> **How to complete this task**
Lines holding the string "user" in the listing below are to be copied.

> **Listed entries**

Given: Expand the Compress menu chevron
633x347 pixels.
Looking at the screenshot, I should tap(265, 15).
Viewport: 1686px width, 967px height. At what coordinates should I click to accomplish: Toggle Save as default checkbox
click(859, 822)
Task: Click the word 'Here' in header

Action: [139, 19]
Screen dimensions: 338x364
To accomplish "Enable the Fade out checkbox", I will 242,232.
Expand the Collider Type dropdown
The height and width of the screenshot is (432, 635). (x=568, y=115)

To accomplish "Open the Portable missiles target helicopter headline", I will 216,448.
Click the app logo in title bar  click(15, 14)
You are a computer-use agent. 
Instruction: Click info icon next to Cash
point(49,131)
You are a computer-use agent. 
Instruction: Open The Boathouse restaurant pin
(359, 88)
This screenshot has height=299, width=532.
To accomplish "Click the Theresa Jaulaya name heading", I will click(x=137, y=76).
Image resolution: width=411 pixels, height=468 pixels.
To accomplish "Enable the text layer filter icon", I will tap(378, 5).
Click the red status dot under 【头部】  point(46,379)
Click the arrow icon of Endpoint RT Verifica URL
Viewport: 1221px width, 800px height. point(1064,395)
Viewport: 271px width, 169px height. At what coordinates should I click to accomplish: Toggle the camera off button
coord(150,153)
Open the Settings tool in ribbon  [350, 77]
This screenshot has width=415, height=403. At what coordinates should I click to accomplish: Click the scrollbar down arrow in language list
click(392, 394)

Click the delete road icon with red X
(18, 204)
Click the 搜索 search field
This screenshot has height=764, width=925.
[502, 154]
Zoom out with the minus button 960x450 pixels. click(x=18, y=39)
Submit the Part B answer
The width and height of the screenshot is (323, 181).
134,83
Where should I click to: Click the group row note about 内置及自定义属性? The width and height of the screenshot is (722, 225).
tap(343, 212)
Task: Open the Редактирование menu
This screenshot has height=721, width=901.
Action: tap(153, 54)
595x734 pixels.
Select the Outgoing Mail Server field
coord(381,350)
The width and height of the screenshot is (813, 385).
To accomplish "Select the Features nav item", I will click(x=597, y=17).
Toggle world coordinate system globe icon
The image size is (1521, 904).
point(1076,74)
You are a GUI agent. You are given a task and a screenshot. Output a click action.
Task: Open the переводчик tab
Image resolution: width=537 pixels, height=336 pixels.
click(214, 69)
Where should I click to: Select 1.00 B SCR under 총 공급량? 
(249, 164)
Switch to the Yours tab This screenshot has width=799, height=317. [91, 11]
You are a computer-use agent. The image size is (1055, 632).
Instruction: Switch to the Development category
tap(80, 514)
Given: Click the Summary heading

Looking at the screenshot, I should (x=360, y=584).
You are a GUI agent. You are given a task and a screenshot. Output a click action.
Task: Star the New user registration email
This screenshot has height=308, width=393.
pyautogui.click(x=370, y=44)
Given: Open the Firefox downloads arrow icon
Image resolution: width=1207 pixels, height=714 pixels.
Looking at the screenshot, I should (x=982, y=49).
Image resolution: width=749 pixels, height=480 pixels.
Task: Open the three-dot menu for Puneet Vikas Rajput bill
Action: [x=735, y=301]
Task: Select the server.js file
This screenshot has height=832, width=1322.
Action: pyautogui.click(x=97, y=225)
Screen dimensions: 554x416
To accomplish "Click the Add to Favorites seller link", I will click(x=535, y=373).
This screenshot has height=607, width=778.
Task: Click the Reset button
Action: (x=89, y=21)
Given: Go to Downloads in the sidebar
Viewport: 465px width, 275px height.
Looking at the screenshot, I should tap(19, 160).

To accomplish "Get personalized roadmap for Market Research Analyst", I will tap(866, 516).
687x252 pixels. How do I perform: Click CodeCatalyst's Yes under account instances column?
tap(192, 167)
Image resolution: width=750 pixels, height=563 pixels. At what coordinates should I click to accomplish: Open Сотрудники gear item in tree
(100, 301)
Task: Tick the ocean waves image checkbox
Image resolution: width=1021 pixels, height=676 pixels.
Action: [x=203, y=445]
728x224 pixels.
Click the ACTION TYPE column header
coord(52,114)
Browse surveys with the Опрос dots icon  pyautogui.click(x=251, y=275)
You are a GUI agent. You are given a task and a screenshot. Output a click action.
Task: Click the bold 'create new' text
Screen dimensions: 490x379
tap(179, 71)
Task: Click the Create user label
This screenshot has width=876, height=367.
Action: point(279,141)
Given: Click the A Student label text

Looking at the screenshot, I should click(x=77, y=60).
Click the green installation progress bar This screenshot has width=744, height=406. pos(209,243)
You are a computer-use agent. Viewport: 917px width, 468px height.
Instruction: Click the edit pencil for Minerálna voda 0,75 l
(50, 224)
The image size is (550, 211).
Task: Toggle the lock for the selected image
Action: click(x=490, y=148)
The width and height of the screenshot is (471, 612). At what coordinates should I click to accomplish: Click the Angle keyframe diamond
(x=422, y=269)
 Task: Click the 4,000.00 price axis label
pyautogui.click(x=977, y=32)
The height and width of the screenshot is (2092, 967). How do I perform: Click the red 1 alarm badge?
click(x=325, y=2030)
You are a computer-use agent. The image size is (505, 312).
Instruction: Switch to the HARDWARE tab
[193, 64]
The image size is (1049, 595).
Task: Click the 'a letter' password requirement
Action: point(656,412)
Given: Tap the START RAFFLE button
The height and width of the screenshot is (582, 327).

> **Exercise response**
Task: Star the New user registration email
Task: Click the Create user label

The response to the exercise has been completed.